*YOUR INSTRUCTIONS*: Copy the rows below word for word, beginning with the first line and stopping after the line that contains "pencil tool is".

*DATASET ROWS*:

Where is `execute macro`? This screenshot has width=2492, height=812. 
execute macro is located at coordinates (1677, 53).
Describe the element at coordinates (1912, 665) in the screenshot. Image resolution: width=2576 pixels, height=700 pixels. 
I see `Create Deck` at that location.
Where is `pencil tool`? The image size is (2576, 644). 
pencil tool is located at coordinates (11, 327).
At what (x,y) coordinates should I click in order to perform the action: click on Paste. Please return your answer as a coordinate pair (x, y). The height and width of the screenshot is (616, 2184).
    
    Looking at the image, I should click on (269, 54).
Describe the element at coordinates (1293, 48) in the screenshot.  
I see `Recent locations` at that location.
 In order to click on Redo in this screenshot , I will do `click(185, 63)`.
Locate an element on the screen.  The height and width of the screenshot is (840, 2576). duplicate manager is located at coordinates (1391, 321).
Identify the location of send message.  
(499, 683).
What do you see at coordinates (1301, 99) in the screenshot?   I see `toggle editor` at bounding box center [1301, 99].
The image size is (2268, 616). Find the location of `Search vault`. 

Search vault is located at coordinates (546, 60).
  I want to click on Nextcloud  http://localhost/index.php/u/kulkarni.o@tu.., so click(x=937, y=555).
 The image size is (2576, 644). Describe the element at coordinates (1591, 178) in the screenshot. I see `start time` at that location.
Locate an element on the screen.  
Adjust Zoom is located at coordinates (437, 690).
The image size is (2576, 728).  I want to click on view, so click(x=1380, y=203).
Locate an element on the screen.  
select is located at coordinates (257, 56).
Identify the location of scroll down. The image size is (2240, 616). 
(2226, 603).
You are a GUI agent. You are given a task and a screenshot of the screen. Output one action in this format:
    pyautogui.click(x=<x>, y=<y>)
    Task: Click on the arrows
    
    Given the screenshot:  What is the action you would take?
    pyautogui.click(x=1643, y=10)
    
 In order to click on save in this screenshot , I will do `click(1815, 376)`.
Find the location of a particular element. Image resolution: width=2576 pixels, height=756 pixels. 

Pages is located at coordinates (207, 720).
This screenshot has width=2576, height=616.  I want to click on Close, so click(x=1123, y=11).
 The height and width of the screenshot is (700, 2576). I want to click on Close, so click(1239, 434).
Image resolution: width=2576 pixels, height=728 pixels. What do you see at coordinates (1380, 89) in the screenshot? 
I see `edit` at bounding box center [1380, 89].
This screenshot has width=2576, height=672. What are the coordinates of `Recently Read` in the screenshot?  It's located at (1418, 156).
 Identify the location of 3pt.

*RESULT FOR THIS TASK*:
Where is `execute macro`? This screenshot has width=2492, height=812. 
execute macro is located at coordinates (1677, 53).
Describe the element at coordinates (1912, 665) in the screenshot. Image resolution: width=2576 pixels, height=700 pixels. 
I see `Create Deck` at that location.
Where is `pencil tool`? The image size is (2576, 644). 
pencil tool is located at coordinates (11, 327).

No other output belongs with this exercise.